Coin, piece of stamped metal, of a fixed value and weight, issued to serve as money. Until banknotes came into use, coins were the only form of money. The principal metals used in coinage are gold, silver, and copper. They were originally used in their pure state, but were later alloyed (combined) with other substances to make the coins cheaper and more resistant to wear. Coins have presented a constant temptation to engage in monetary trickery. From the time of the Romans, when rulers had large debts, they reduced the amount of precious metals in coins and passed them off on their creditors at the old value; this process is called debasement.

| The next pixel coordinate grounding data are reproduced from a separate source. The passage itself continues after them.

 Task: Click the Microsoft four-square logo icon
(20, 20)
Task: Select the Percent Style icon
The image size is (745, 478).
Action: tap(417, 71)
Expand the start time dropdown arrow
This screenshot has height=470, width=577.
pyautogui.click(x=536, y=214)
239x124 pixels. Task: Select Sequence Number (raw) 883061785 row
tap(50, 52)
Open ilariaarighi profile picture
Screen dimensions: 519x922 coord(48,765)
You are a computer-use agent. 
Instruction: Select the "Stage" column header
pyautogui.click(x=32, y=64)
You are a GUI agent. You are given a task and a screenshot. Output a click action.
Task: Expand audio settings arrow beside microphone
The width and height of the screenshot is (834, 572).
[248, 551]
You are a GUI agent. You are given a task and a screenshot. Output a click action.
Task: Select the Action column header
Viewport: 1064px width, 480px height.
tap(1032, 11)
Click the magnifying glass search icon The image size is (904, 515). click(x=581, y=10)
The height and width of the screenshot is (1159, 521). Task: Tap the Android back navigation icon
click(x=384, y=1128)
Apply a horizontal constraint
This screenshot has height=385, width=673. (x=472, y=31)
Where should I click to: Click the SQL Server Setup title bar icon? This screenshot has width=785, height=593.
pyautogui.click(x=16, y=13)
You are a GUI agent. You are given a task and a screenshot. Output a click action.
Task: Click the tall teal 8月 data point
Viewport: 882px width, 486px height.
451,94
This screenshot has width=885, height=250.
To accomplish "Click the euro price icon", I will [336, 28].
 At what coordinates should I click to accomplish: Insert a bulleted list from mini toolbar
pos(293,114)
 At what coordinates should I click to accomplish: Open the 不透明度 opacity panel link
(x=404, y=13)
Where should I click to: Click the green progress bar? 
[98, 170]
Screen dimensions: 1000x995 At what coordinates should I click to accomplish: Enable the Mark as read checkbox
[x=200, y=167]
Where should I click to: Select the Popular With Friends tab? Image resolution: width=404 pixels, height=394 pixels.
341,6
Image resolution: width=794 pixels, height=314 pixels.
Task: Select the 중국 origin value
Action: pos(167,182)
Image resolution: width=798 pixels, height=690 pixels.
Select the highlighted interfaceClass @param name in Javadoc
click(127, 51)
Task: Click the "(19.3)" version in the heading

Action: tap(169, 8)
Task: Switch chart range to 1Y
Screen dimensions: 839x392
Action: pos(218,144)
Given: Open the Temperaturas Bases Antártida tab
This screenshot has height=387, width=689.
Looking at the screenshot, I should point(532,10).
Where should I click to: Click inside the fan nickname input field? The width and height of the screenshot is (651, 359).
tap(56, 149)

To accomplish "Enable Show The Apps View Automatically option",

The first known coins were struck in Lydia, Asia Minor, in the 8th century B.C. These coins, called staters (a unit of weight), were made of a natural combination of gold and silver and ornamented with crude animal likenesses. The Greek island of Aegina issued better-made silver staters about 700 B.C., and the use of coins soon spread throughout the Mediterranean world. The Athenian silver tetradrachma was the main coin from the 6th to the 4th centuries B.C., when the coinage of Alexander the Great replaced it. The Chinese independently developed coins about the same time as the Greeks. The first Roman coins, made of bronze (an alloy of copper and tin), date from the 4th century B.C.; during later Roman times, silver and gold coins were used. During the early Middle Ages, only silver coins were struck in western Europe. The breakup of the Roman Empire decreased the volume of trade, and the use of money diminished. In the 12th and 13th centuries, Genoa and Venice led the commercial revival, and their gold coins became a leading international medium of exchange. In modern times, gold replaced silver throughout most of the world. All monies were defined in terms of gold and bore a definite and fixed relationship to the value of gold. World War I and the Great Depression caused this system to break down, and most nations now no longer use gold coins. In the United States, the early colonists used the Native Americans' wampum, shell beads formed into belts, as money. Many different European coins circulated in the American colonies, but their value fluctuated widely from place to place. The Massachusetts Bay Colony produced the first American coins in 1652. The first U.S. Mint was established at Philadelphia in 1792, and its first coins date from the following year. U.S. coins have existed in their present metallic state longer than any other coins used today. Many different types of coins have been struck in the course of the history of the United States, and they are still legal tender (though their value to collectors naturally exceeds their face value). Gold coins were used until 1933, when the government discontinued their use in domestic and foreign commerce.